> **Pagina**
# # # #

Het is die intensiteit, die samentrekking van heel je wezen in een onverklaarbaar paradoxale vorm van totale ontspanning, waarvan ik direct voelde dat ik het voor altijd kwijt was toen ik in 2001 mijn schakersbestaan aan de wilgen hing. En inderdaad, zonder die verpletterende dreiging die van een naderende schaakpartij kan uitgaan, is ieder parkje tegenwoordig gewoon een parkje, iedere lente gewoon een lente, iedere ochtend gewoon een ochtend. Mooi misschien, maar zonder dat magische vermogen om me uit mezelf te halen en te verplaatsen in iets wat zelfloos is.

Mij rest nog slechts de herinnering aan die momenten en zelfs die herinneringen beginnen oud te worden. Is dat droevig? Ach, dat woord zou ik zelf zeker niet gebruiken. Weemoed misschien? Nee, eigenlijk is het vooral verwondering. “Omzien in verwondering”, noemde de historica Annie Romein-Verschoor haar autobiografie en zo voel ik het ook. Het is wonderlijk te zien hoe dat vroeger werkte in mijn hoofd.

Wonderlijk ook dat ik nooit van andere schakers gehoord heb dat ze soortgelijke ervaringen hadden. Dat kan er natuurlijk aan liggen dat wij dit soort dingen liever voor onszelf houden. Maar misschien heeft er toch meer in dat hoofd van mij gezeten dan ik dacht. Of juist minder? Want uiteindelijk waren zulke ochtenden vooral leeg. In die leegte verdween ik. En vond daar de onsterfelijkheid. Voor één dag.

  1. Sierk Kanis

    Sierk Kanis zei op :

    Wat een prachtig stukje, Paul. Bedankt voor het delen en wat een eer dat dit op onze website mag staan. Nu voel ik mij ook geïnspireerd om wat te schrijven. Ik herken mezelf enorm in dit soort ochtenden!

    Voor Tata Steel heb ik het het meest, dan voel ik zo’n drang om het uiterste uit mezelf te halen, dat alles er in het teken van gaat staan. Ik ga dan altijd naar het tweede huis van mijn opa aan de rand van de duinen van Groet, om geen enkele afleiding te hebben. s’Avonds kijk ik mijn partij van de dag nog even door, en s’ochtends loop ik hard door de duinen. Geen schaaktechnische voorbereiding, slechts het bij elkaar verzamelen van focus, moed en kracht. Het lijkt alsof het leven er opeens toe doet, op dit soort momenten. Dat het om meer gaat dan gezelligheid en gewoon ‘zijn’. Tegelijkertijd werkt de natuur erg relativerend. De geur van de naaldbomen, het ruisen van de wind, de gigantische wolkenpartijen die zich overal om me heen bevinden. Ik weet dan dat het uiteindelijk ook helemaal niet uitmaakt of ik win of verlies, het voelt dan meer als een kans om alles uit mezelf te halen. Zometeen, achter dat schaakbord, dan kan ik dat doen, als ik dat wil. Als ik dan echt gefocust ben, dan kan ik het waarmaken. Maar het hoéft niet. Het is aan mij, en ik ben de enige die het wat kan schelen. Een mengeling van ontspanning en spanning.

# # # #

> **Doelen**
1. Welke titel gaf de historica Annie Romein-Verschoor volgens de tekst over schaken aan haar autobiografie?
2. Schrijf de tekst over schaken verder vanaf de laatste zin.
Voor deze opdrachten heb je de lijst niet nodig.

# # # #

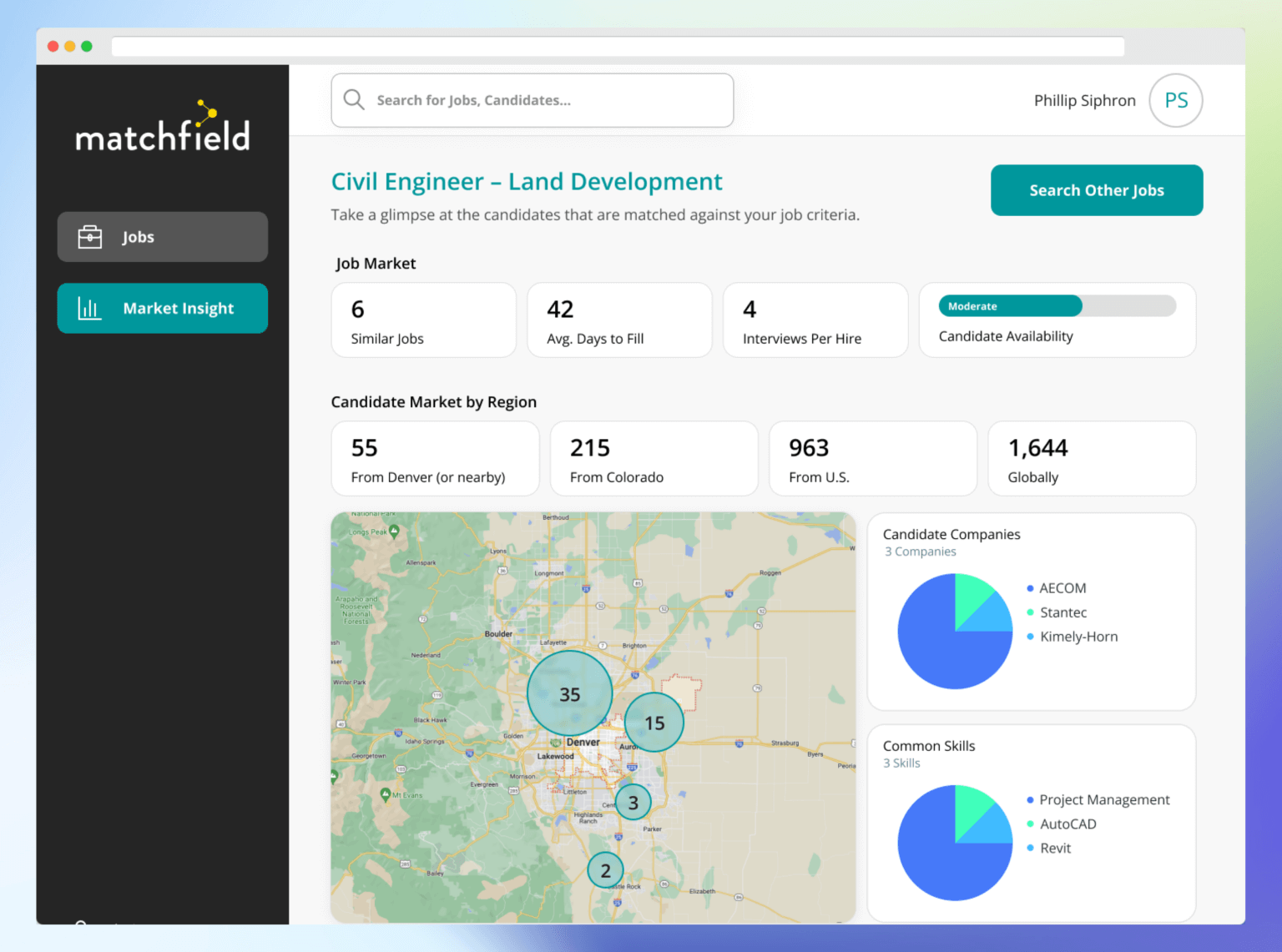Open the Jobs sidebar tab
This screenshot has width=1282, height=952.
tap(163, 237)
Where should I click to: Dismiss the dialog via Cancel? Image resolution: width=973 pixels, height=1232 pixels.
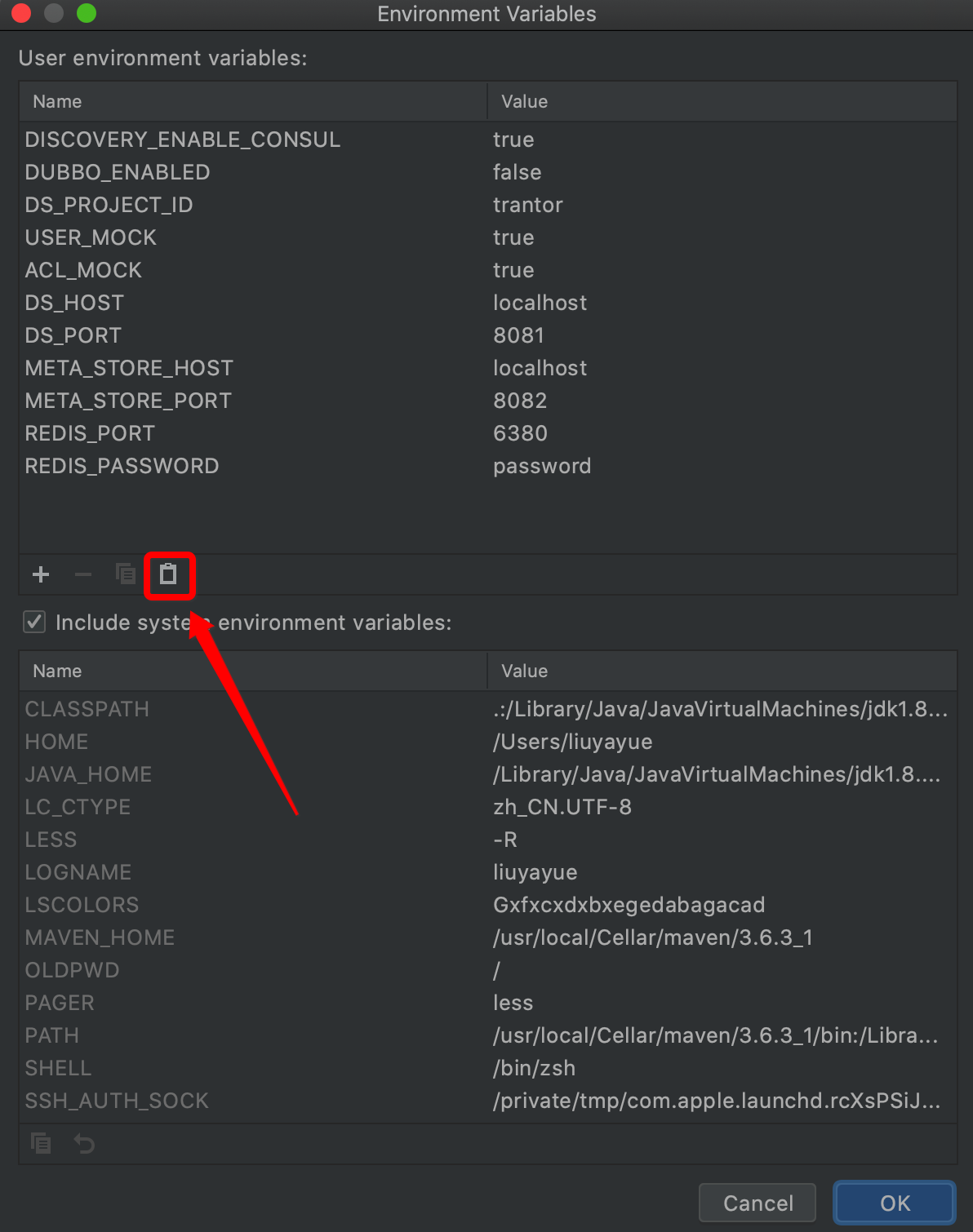[x=757, y=1202]
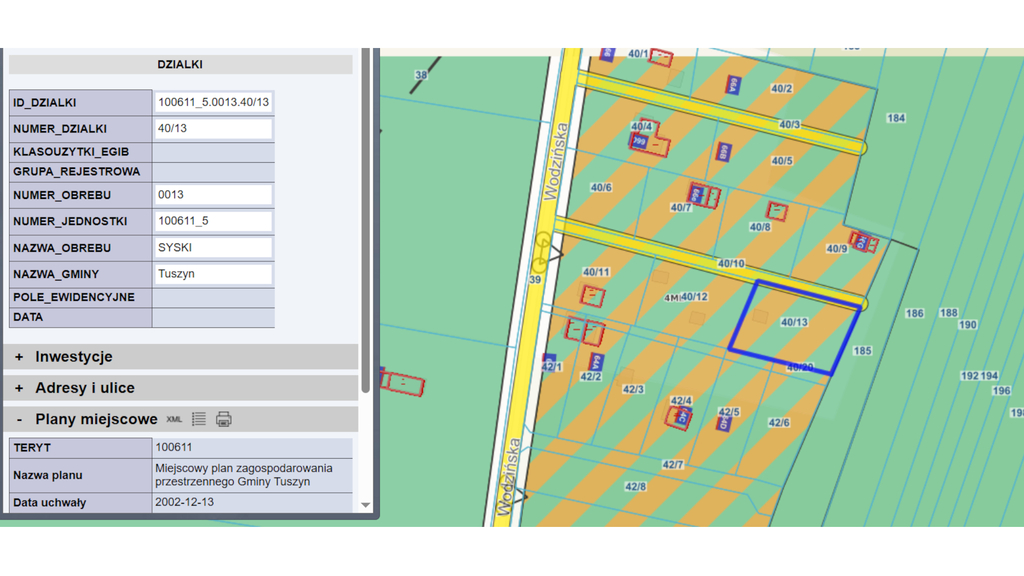1024x576 pixels.
Task: Click the red building outline on parcel 40/8
Action: coord(777,212)
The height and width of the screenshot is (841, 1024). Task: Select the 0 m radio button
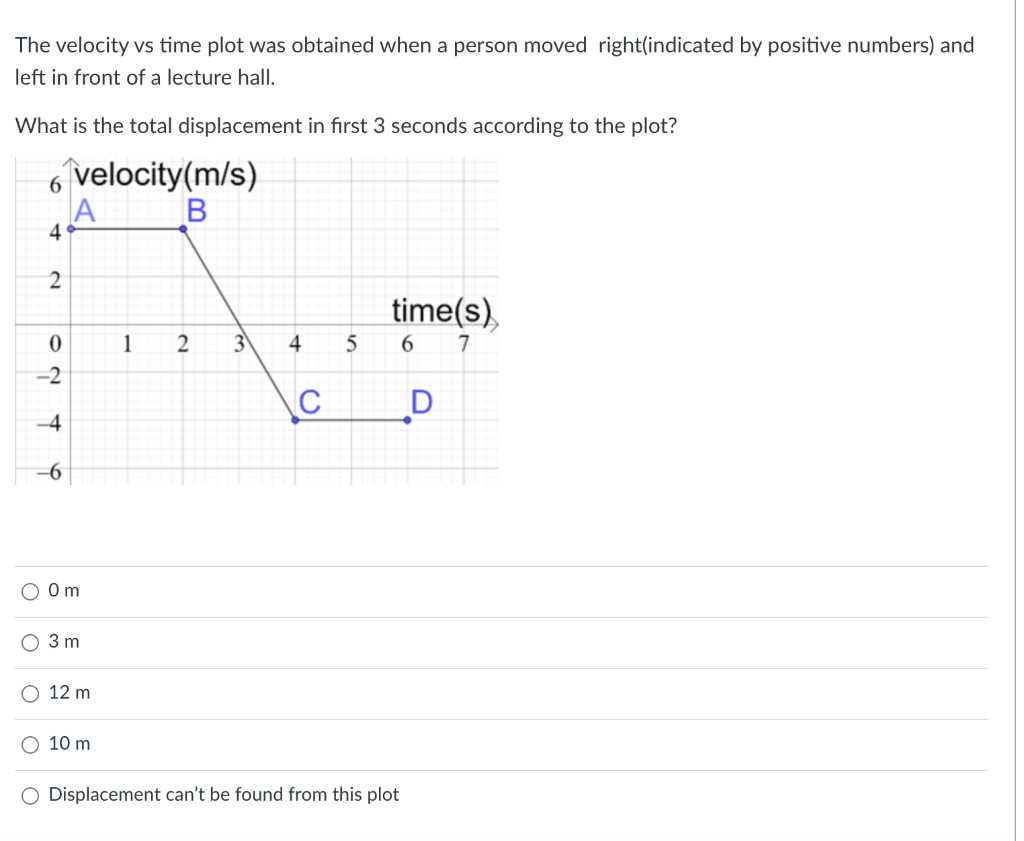(x=30, y=591)
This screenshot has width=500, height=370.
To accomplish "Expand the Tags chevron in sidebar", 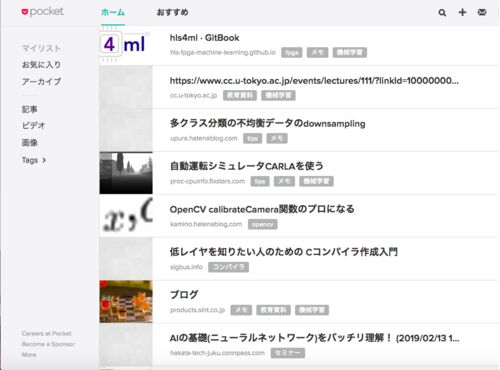I will coord(44,160).
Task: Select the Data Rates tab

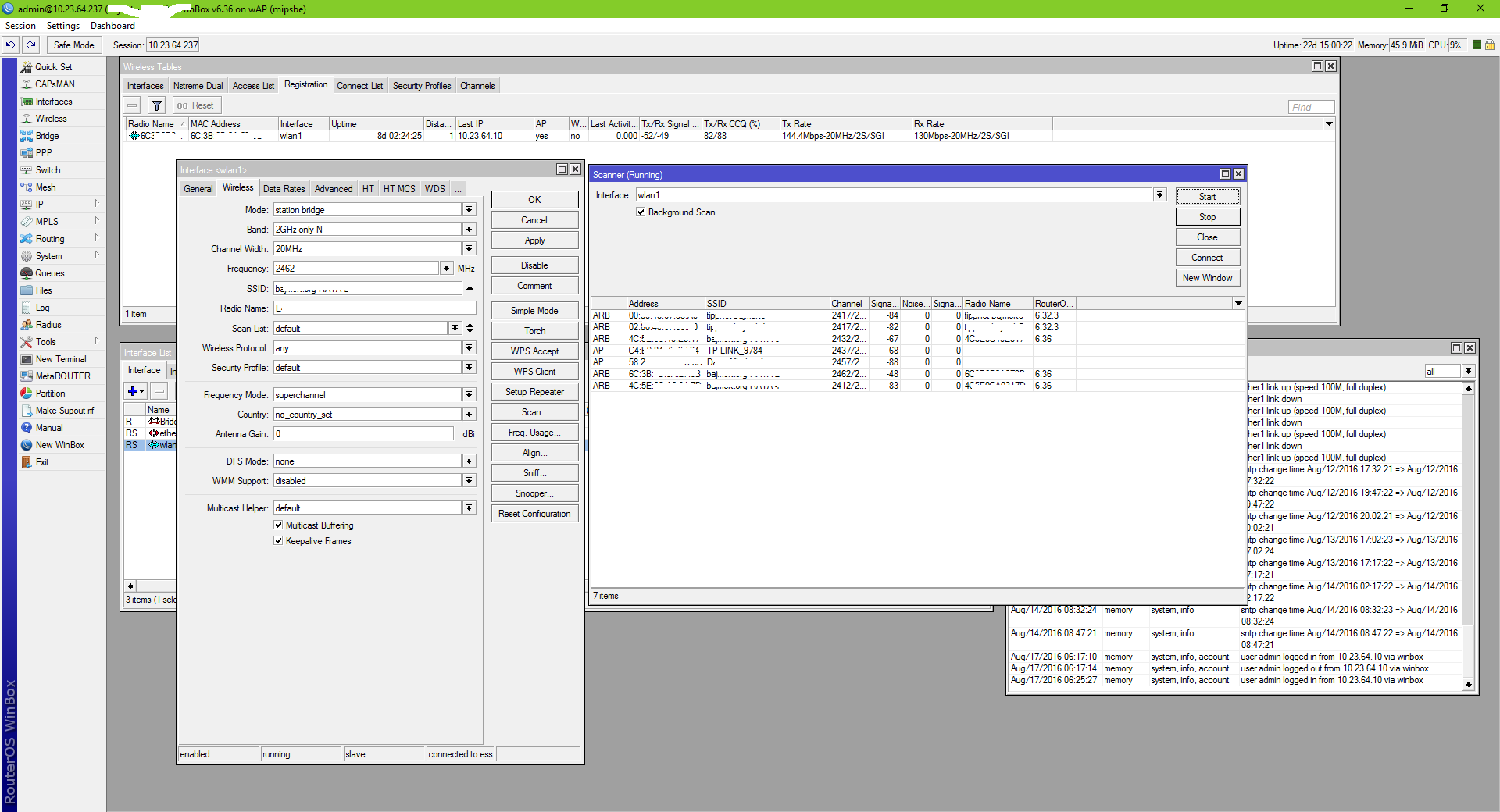Action: point(284,189)
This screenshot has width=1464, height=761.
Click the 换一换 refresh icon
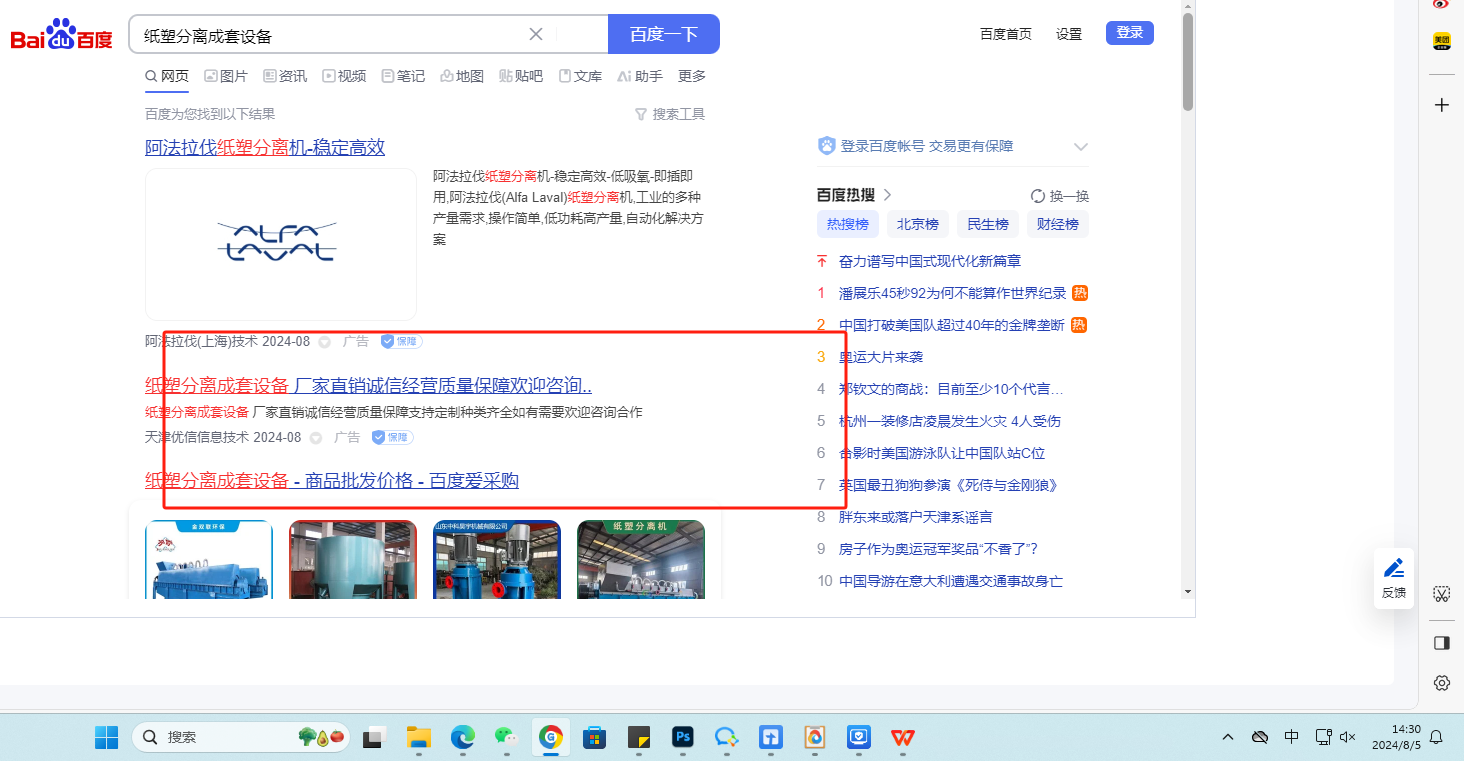coord(1038,196)
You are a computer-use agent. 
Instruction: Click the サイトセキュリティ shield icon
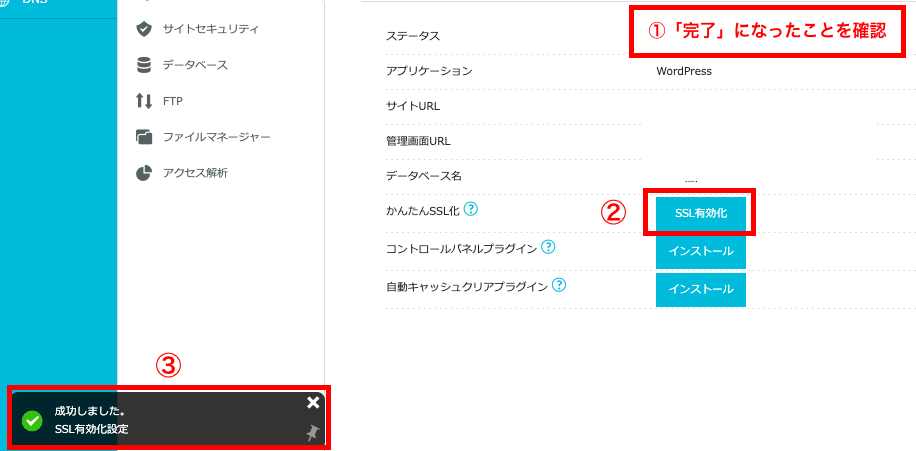(144, 29)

# # # #

> **Resultaten per opdracht**
1. Omzien in verwondering

2.
    Ik denk wel eens aan het moment dat ik dit niet meer op kan brengen, of dat het me niet meer interesseert, of wat er ook mag gebeuren als ik ouder word. Enerzijds maakt dat me bang, omdat ik een leegte voor me zie, anderzijds heb ik het idee dat ik dan pas echt van schaken kan genieten. Elke partij die ik nu speel, speel ik onder druk. Een paar uur stress door de constante dilemma’s waar je als schaker tegenover komt te staan. Soms denk ik dan, dat later, ik gewoon lekker kan spelen, zonder me ergens druk om te maken. Gewoon genieten. Anderzijds kan ik me niet voorstellen dat ik de wil om te winnen ooit ga verliezen. Misschien dat anderen met een wat langere ‘schaakcarrière’ me kunnen inlichten hoe dat in z’n werk gaat. Ik hoop dat ik dan ook kan omzien in verwondering.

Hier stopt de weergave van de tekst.